__Exercise aim__
Reproduce the data from the line with "Task: Play the tunnel animation" through the end, substituting "Screen size" for "Viewport" and leaving everything else intact. Leave out the pictures.
─── Supplied entries ───
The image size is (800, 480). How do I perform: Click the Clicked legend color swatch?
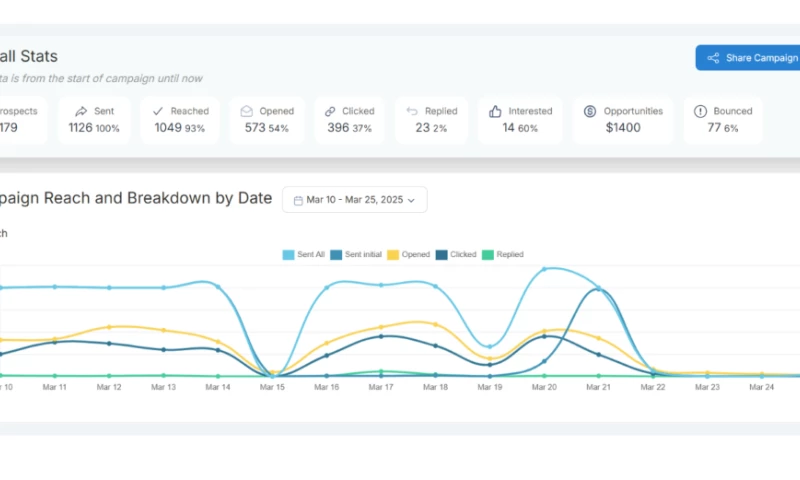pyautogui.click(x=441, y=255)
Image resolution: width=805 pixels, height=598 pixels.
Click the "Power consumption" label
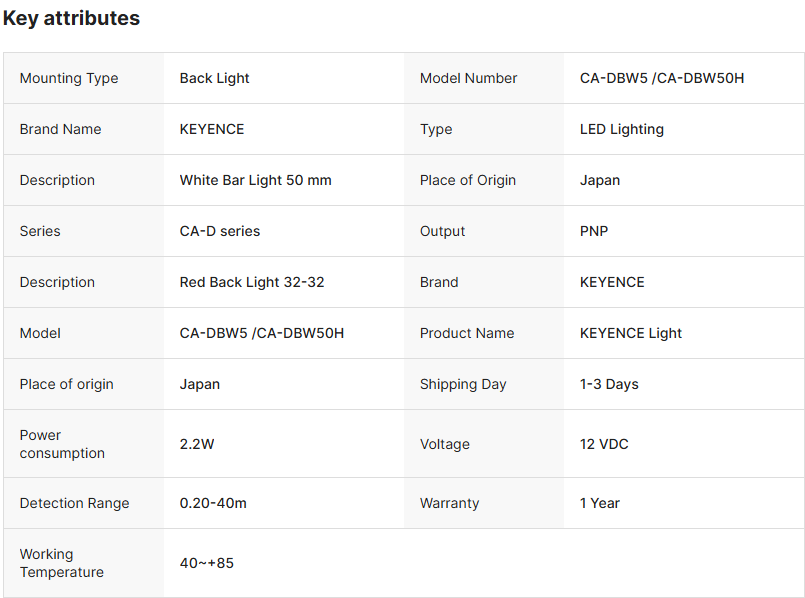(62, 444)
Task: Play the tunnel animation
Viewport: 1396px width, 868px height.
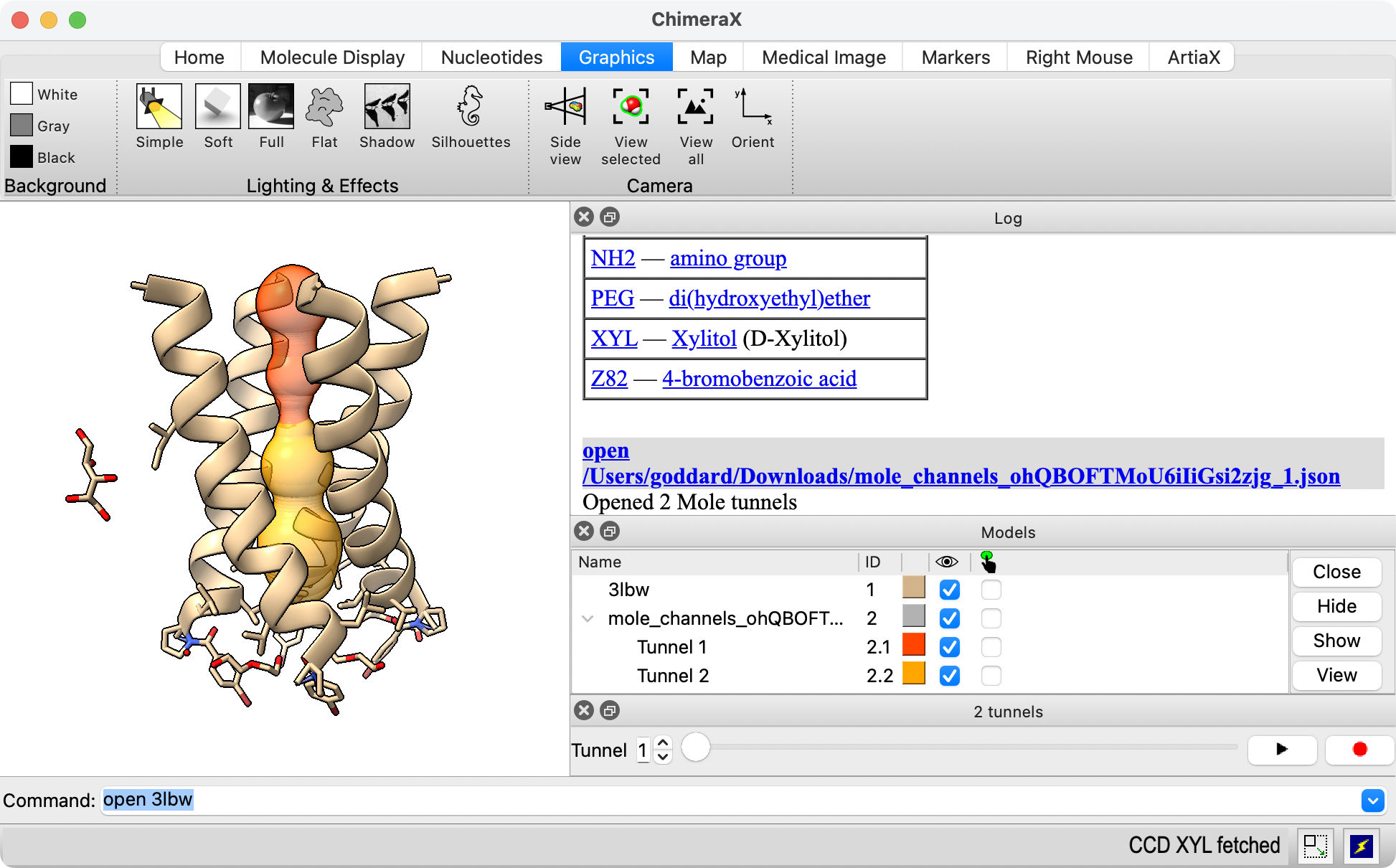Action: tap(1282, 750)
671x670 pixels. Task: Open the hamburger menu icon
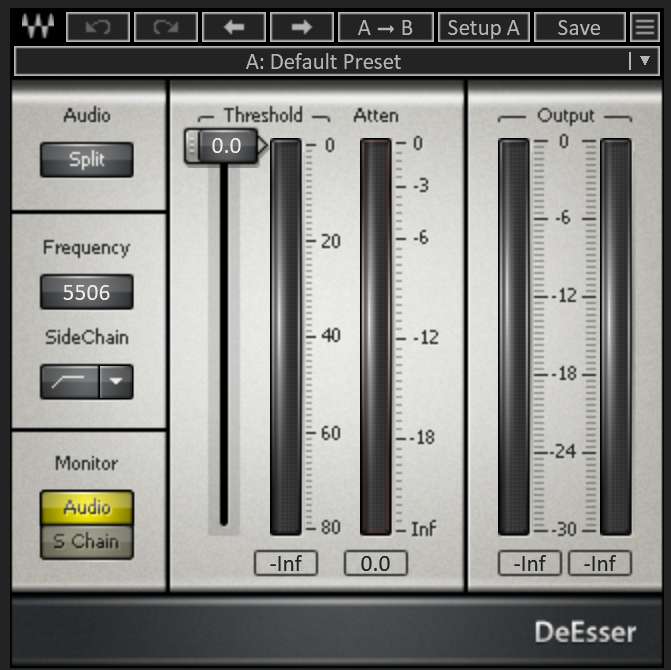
───
__Result__
Task: Play the tunnel animation
Screen size: 1396px width, 868px height.
Action: tap(1282, 750)
671x670 pixels. Task: Open the hamburger menu icon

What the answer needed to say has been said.